◆ **Listing**
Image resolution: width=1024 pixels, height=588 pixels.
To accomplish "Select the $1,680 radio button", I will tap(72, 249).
...
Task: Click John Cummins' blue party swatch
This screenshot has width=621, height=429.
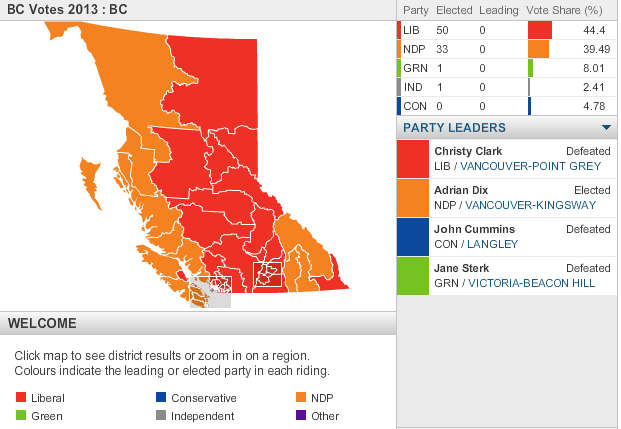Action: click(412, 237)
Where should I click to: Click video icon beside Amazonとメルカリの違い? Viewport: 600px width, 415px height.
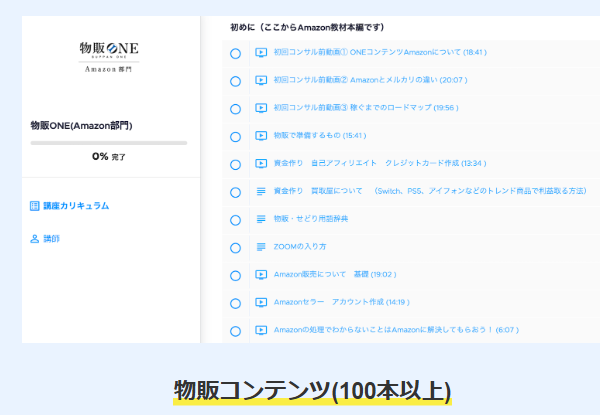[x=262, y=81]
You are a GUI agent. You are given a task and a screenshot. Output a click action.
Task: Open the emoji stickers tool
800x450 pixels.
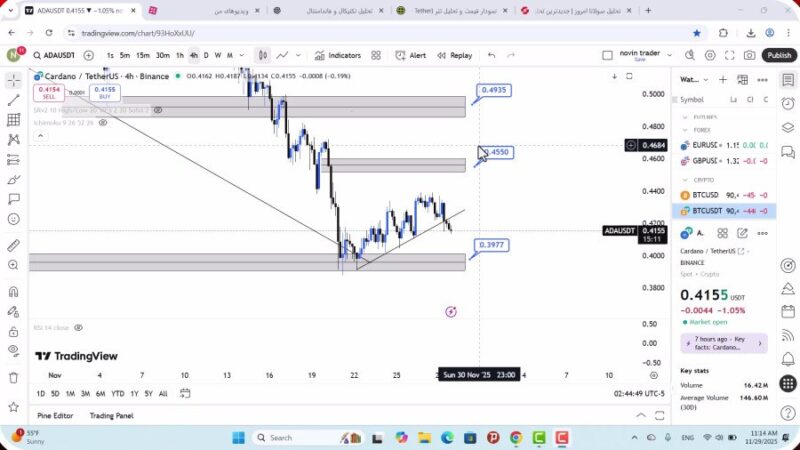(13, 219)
...
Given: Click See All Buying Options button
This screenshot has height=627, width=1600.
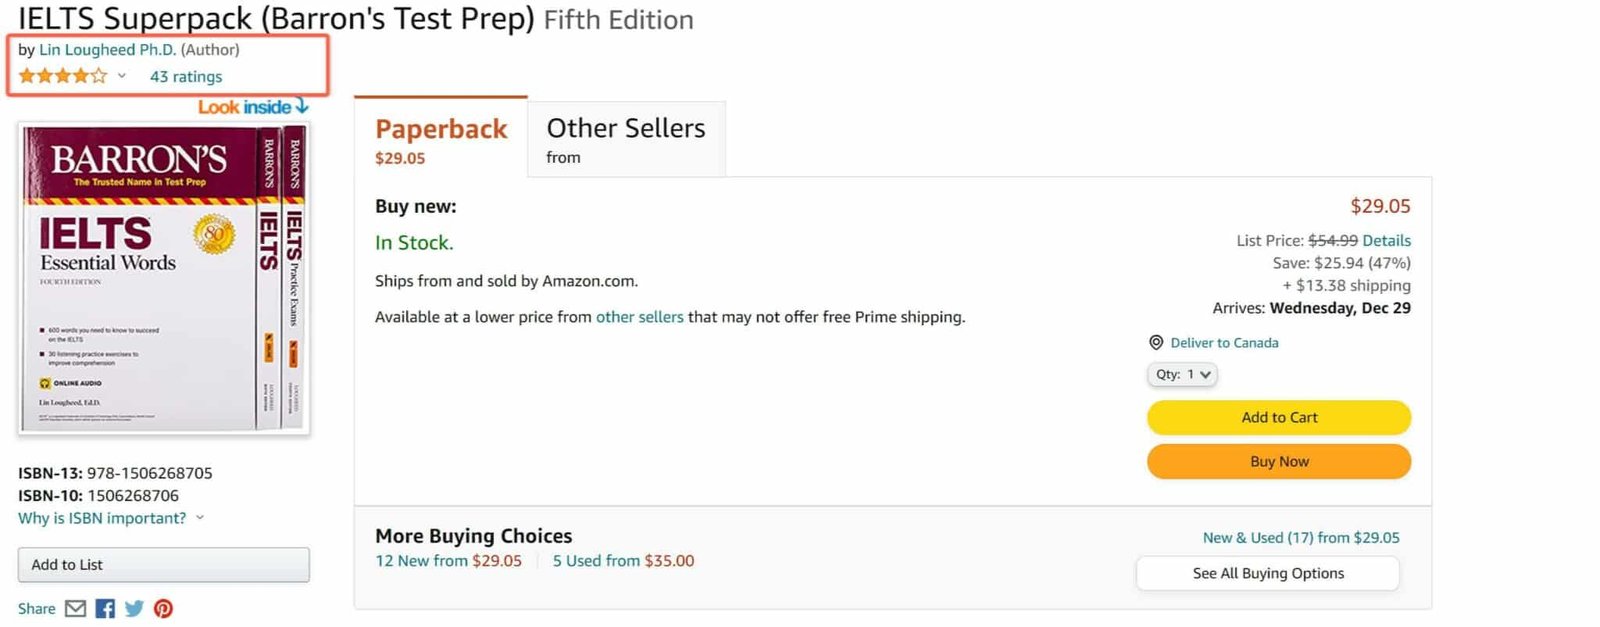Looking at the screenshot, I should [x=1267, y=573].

◆ **Written problem**
Rescale the stretch from the line containing "Image resolution: width=1024" through the line containing "will tap(72, 249)." and write out only those lines, requests included. Multiply each coordinate in the answers by 1.1 and round to whole numbers, with halves going up; leave every other number unchanged.

◆ **Exercise output**
Image resolution: width=1024 pixels, height=588 pixels.
To accomplish "Select the $1,680 radio button", I will tap(79, 274).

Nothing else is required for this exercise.